Park Rangers have a tough job policing vehicle speeds along the many undeveloped dirt roads in Death Valley and caution drivers to watch their speed and stay off the soft shoulders. The most common cause for careening off the road, or single car rollovers is caused by losing control at high speeds. The driver of this car is the perfect example of why you keep you driving speed to the posted limit or below.

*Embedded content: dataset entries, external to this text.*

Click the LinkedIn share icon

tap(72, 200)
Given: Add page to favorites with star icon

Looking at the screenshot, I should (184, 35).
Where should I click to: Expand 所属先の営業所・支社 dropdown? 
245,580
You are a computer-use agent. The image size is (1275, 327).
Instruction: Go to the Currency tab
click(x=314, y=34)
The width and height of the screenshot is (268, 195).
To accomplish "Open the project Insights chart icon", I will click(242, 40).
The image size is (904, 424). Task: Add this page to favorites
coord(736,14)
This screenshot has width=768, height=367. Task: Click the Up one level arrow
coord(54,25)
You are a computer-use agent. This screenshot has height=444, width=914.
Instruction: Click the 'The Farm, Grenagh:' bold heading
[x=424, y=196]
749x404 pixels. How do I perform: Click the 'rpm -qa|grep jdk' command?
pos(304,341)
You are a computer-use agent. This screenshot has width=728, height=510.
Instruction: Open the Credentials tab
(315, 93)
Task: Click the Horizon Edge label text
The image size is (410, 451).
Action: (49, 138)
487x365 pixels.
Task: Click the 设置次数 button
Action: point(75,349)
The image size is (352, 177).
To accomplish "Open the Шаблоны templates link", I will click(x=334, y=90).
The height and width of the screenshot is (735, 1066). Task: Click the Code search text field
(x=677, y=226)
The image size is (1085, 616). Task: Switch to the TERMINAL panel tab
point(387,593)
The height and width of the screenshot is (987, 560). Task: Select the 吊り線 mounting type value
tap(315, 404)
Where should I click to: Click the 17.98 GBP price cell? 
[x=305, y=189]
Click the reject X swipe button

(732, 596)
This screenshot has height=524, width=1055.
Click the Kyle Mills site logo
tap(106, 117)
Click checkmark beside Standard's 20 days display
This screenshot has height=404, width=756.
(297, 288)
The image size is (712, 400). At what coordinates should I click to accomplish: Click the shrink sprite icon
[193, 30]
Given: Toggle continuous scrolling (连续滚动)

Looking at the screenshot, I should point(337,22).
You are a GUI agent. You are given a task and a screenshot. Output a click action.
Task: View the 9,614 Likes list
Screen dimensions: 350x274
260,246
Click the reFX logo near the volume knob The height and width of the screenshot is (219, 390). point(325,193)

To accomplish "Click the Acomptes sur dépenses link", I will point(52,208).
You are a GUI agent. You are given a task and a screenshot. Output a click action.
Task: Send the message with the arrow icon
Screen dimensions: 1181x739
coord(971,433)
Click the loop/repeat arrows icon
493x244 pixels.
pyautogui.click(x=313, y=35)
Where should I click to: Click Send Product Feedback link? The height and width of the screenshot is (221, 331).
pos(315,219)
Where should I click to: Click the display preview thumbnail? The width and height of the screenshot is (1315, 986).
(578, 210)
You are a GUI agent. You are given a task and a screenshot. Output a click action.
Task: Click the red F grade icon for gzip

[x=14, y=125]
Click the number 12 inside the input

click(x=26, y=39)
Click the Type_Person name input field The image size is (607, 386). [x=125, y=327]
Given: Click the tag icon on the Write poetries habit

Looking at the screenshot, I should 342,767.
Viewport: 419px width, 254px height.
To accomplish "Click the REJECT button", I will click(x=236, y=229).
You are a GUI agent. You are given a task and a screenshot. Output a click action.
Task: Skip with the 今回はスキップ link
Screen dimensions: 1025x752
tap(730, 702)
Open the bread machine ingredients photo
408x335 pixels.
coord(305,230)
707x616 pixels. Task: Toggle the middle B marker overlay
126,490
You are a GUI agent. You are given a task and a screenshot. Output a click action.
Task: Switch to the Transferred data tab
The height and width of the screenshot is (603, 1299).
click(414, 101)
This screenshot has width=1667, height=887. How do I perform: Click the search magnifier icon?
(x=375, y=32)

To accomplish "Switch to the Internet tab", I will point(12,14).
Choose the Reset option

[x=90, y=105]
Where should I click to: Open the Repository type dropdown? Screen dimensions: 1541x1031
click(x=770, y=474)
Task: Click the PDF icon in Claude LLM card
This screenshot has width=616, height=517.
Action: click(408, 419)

One last note of interest, and I’m not going to bore you with a bunch of photos that you can find in a quick internet search, is Scotty’s Castle. If you are a wheelchair user you have two floors of the castle you can visit providing your wheelchair meets the maximum width requirement of 24 inches. I say 24 inches but I’m really not sure that is the magic number. What I do know is that the stick they use to gauge the width was at least 2 inches plus a tad shorter than the width of my chair, and my electric wilderness wheelchair is at 27 inches. This limited me to the bottom, or main floor of castle, which included Scotty’s room, the kitchen, dinning room and more. I was disappointed I was not able go upstairs, but as I have mention many times before, pick the battles you can win and enjoy them to the fullest. If you find yourself in my same situation, don’t despair, there is a lot to see and photograph outside on the grounds, including the garage where many of the castle autos are on display. If you are the brave and adventuresome type you can take the trail up the Death Valley Scotty’s grave, although I would not go it alone. Most of the trail is very friendly and east to negotiate until you reach this hill that appears to be near vertical. I do exaggerate some here, but it is steep and laden with small rocks making it slippery. I managed to make it up the hill with little problem, but, it took two people, one on either side of my wheelchair to keep me from sliding down the hill in what would easily set a new Olympic record. Personally, I had more fun exploring the castle grounds than I did inside the castle. Inside you are not allowed to bring in tripods, but flash photography is allowed throughout the inside. Those rules don’t apply to the outside grounds, you can spend hours, I know, I did, photographing the architecture of the castle.
The new Visitors Center in Furnace Creek opened spring 2012 and during our latest visit we made it a point to check it out. Park Services have done a wonderful job bringing the history of Death Valley to the visitor, including a 20 minute movie introduction to Death Valley National Park.They even have free WiFi inside the visitors center that you can catchup on your email or social media.